• **Exercise prompt**
Print, word for word, every line from the beginning of the listing up to and including the line with "The height and". Pictures are to be excluded.

• • •

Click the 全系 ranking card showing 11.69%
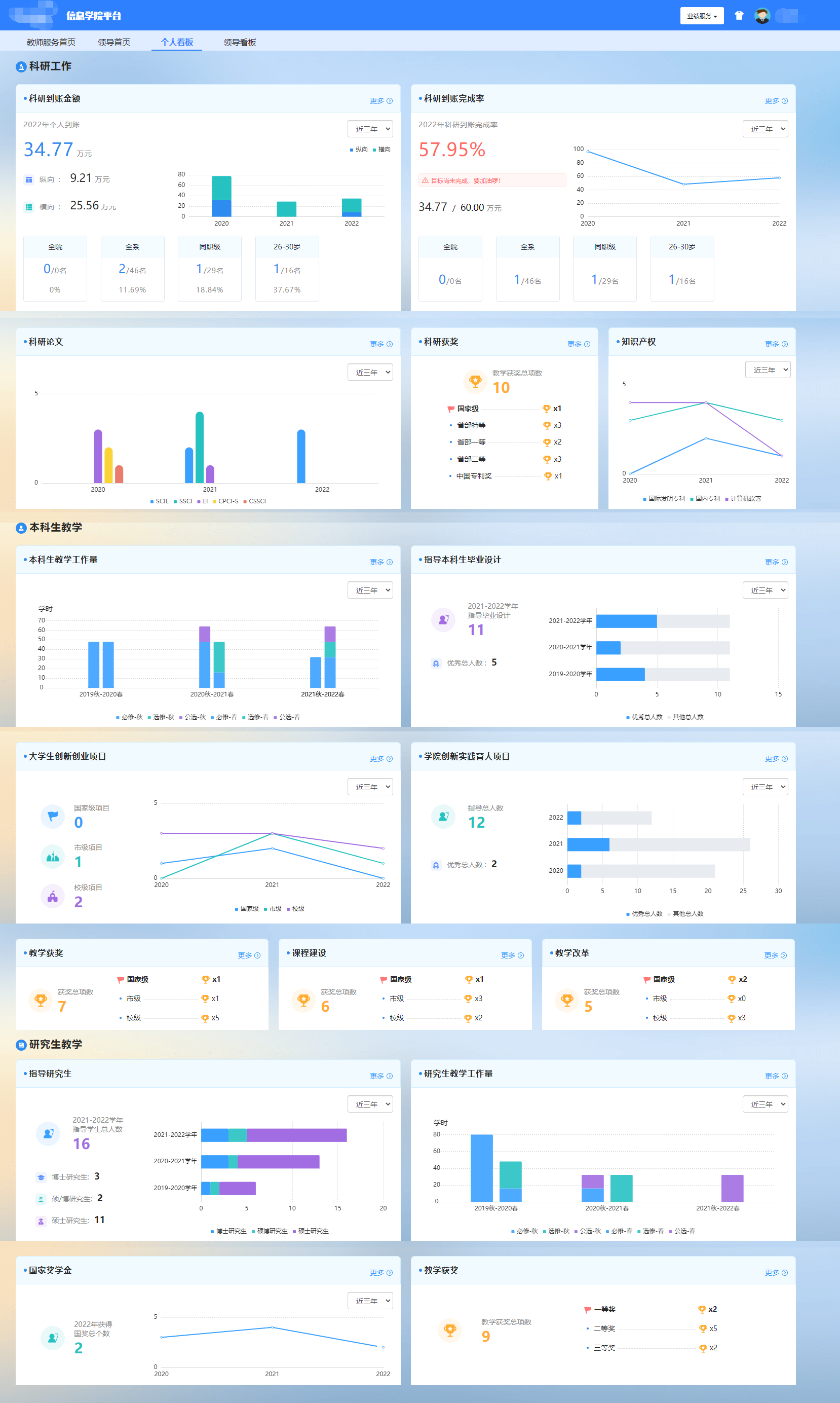This screenshot has width=840, height=1403. pos(132,268)
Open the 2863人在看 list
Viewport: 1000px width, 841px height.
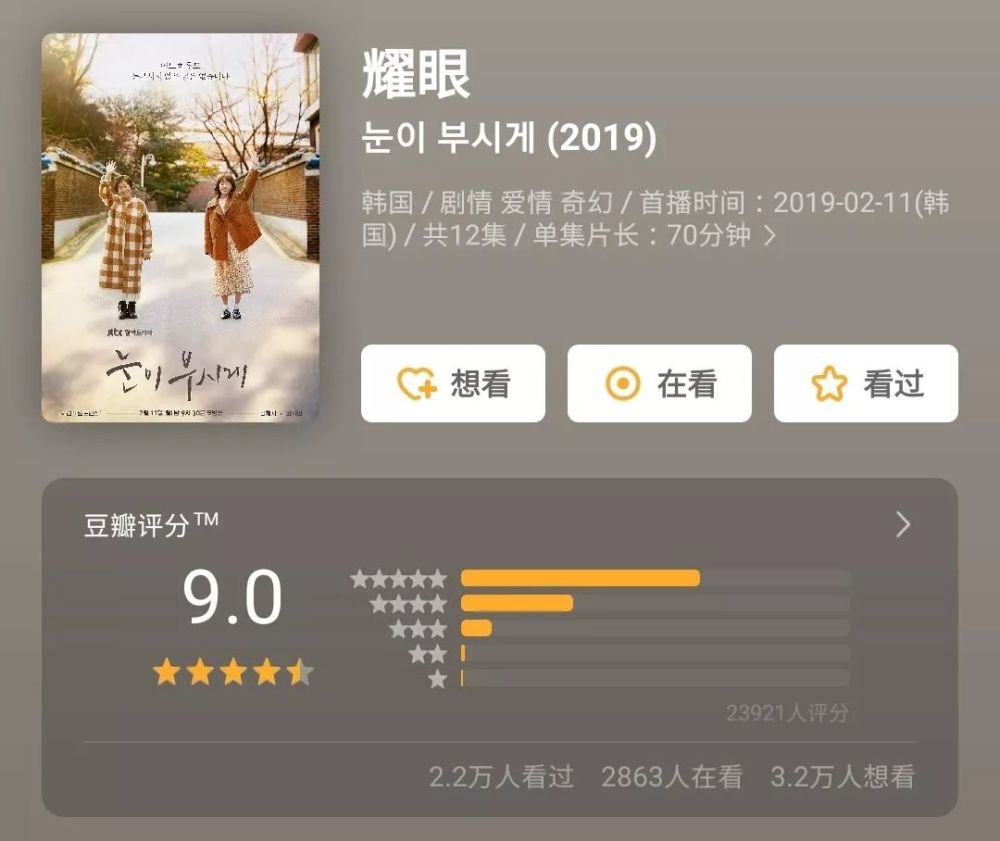click(672, 777)
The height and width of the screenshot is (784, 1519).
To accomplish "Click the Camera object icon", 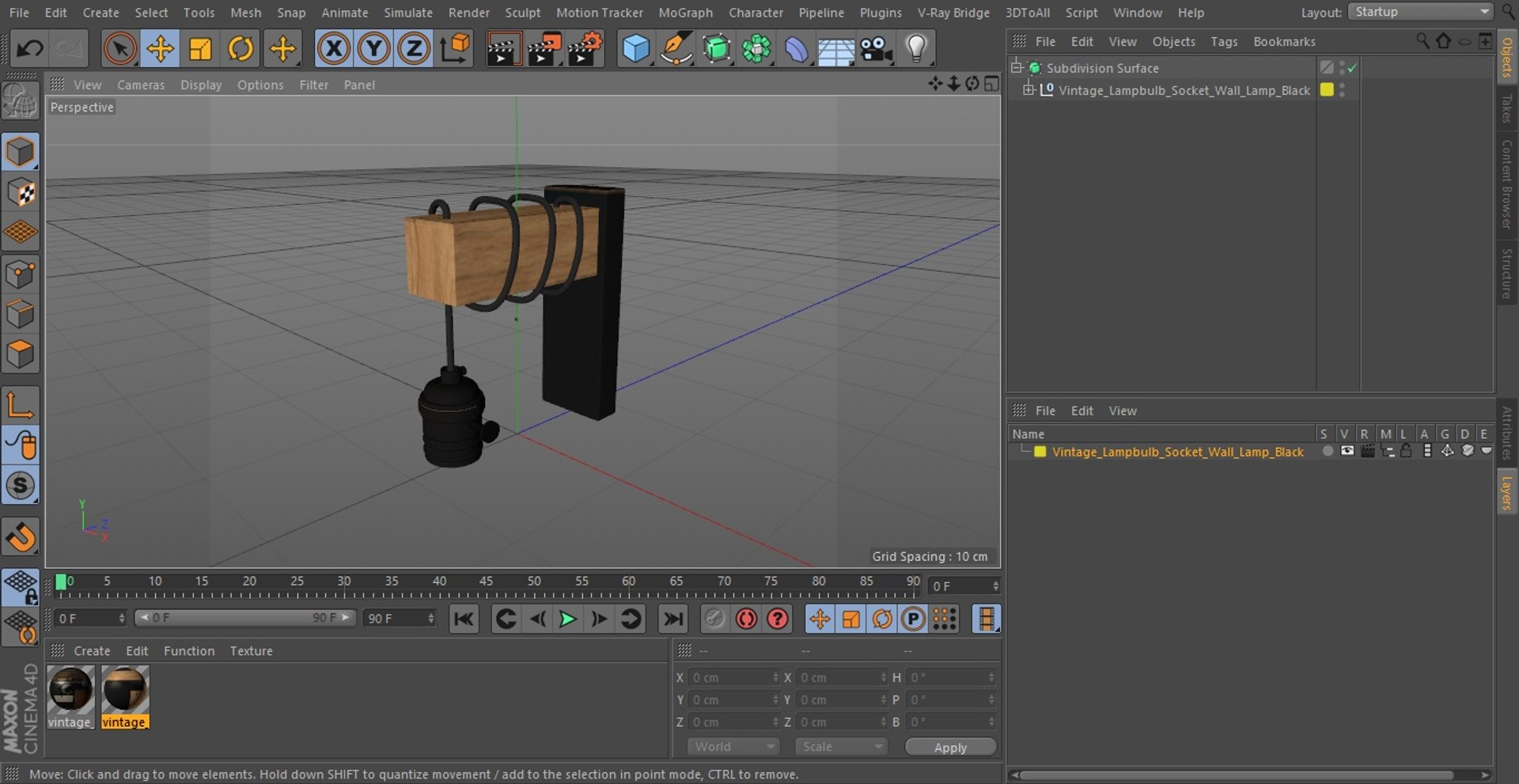I will (876, 49).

• • •

• **Result of the exercise**
Click the 全系 ranking card showing 11.69%
This screenshot has width=840, height=1403. pos(132,268)
Open the 2863人在看 list
Viewport: 1000px width, 841px height.
click(672, 777)
The height and width of the screenshot is (784, 1519).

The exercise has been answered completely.